ACTION ITEM:
Below are some records. Print exactly the lines between the one holding "FAQ (401, 2550)" and the one holding "LJN AE7498, Eerste", inclusive, and nothing else.

*** MATERIAL PROVIDED ***

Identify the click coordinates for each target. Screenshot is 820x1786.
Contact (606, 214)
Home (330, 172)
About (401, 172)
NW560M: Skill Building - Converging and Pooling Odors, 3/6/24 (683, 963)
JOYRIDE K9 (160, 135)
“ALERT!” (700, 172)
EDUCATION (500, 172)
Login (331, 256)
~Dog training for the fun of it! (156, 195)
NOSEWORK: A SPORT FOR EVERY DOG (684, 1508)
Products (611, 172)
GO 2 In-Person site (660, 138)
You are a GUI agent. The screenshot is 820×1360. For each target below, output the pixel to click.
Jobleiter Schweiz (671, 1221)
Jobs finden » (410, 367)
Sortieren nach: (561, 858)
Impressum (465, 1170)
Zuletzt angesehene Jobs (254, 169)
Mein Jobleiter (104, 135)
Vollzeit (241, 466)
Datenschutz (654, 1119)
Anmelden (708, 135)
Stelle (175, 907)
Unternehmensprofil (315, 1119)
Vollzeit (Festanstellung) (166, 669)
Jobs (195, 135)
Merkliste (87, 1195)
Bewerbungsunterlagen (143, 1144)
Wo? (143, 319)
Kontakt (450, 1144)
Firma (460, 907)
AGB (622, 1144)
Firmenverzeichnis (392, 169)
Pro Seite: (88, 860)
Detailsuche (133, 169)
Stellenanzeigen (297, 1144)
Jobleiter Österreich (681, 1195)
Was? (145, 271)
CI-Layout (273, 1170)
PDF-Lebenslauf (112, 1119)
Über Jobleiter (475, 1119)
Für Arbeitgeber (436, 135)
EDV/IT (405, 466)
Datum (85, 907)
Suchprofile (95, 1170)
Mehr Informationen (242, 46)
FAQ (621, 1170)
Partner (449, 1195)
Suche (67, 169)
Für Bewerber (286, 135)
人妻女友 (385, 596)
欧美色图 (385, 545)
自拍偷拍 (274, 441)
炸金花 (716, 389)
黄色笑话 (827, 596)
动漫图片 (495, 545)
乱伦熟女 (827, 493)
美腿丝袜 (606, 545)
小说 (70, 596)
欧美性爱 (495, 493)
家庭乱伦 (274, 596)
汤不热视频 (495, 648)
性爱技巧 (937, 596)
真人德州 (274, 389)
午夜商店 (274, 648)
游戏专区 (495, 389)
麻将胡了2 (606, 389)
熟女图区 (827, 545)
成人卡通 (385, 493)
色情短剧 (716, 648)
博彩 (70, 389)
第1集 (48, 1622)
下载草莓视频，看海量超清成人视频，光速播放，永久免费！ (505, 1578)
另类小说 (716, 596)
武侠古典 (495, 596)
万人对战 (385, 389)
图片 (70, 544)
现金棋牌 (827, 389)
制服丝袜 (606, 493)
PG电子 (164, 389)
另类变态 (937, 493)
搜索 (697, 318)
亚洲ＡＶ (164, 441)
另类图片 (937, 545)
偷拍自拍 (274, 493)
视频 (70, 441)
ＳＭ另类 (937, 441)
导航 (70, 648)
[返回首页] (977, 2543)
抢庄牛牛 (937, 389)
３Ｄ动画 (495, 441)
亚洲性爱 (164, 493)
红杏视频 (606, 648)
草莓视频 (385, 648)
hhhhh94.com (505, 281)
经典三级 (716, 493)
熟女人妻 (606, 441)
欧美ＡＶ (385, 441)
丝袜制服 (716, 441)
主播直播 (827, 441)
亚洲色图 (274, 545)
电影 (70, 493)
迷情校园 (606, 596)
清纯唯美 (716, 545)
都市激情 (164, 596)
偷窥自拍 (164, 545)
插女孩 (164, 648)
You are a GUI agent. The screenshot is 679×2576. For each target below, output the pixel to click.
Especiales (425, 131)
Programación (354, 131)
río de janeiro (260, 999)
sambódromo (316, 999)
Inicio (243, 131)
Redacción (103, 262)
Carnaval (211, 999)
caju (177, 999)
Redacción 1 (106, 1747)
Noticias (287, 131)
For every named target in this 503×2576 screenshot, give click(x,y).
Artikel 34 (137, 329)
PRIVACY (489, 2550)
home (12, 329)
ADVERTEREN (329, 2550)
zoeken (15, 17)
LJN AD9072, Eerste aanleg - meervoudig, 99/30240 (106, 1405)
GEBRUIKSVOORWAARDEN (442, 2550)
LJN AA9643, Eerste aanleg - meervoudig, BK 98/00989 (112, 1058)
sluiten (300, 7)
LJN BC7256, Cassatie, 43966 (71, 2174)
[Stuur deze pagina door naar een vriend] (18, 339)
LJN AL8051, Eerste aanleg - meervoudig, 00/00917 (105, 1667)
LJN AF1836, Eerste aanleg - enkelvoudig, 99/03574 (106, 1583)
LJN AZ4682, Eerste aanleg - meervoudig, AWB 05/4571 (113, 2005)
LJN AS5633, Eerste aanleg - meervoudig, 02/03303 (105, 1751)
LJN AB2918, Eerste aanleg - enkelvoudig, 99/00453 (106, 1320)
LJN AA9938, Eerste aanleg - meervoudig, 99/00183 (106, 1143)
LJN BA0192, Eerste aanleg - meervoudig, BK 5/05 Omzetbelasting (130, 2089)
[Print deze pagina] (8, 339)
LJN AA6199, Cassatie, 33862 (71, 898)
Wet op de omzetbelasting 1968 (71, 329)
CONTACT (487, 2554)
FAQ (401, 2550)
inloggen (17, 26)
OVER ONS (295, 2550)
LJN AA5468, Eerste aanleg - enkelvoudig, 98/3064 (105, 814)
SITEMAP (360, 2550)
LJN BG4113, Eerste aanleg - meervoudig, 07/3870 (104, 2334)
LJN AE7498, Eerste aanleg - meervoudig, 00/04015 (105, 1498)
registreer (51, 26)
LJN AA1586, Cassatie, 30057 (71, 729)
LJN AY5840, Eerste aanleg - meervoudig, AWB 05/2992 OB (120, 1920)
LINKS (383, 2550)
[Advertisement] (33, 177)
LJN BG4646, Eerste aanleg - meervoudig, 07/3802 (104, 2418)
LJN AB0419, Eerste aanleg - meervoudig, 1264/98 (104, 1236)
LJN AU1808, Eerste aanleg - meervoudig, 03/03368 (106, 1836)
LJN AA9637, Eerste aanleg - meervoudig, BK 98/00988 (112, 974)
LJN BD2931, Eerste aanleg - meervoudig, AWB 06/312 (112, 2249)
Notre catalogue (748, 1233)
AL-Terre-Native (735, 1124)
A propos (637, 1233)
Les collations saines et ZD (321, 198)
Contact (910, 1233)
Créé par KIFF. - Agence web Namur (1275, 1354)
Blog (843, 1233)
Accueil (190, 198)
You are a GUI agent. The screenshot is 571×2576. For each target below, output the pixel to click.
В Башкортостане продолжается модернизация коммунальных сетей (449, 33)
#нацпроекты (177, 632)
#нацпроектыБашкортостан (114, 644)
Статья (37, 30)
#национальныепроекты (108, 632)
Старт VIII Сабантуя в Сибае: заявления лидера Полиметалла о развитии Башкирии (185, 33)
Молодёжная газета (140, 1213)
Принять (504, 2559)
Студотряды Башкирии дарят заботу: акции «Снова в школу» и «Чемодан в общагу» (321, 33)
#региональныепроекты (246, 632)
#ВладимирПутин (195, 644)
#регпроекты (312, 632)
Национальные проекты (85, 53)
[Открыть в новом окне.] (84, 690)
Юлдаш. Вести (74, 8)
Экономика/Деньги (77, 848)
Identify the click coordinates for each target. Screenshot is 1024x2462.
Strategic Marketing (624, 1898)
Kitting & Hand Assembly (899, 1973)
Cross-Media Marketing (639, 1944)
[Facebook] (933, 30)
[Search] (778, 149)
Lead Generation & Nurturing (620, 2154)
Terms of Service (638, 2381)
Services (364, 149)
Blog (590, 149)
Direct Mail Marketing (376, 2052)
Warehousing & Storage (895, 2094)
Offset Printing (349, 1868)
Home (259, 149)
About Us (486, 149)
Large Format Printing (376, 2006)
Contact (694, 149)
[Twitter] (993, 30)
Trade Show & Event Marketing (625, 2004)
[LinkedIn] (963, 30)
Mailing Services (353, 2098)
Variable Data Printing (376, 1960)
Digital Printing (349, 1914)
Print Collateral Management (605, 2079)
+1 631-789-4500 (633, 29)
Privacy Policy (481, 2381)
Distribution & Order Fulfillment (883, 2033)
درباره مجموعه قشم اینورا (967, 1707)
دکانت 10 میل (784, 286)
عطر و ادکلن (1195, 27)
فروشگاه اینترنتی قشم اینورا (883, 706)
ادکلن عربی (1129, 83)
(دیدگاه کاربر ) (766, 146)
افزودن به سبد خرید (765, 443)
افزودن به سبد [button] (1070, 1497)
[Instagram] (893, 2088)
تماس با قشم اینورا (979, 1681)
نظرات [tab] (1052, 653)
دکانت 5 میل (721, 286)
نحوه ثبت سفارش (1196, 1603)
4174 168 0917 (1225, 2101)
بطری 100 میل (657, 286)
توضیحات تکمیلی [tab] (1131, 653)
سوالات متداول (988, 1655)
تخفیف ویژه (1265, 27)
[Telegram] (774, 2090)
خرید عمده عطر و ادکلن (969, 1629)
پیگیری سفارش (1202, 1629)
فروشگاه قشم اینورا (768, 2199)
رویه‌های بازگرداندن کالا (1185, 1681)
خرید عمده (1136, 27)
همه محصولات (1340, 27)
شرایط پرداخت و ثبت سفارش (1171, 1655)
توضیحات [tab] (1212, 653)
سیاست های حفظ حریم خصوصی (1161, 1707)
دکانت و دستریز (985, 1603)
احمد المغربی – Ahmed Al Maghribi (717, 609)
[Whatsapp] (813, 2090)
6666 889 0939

*** End of MATERIAL PROVIDED ***

TASK ANSWER:
FAQ (401, 2550)
inloggen (17, 26)
OVER ONS (295, 2550)
LJN AA5468, Eerste aanleg - enkelvoudig, 98/3064 (105, 814)
SITEMAP (360, 2550)
LJN BG4113, Eerste aanleg - meervoudig, 07/3870 (104, 2334)
LJN AE7498, Eerste aanleg - meervoudig, 00/04015 (105, 1498)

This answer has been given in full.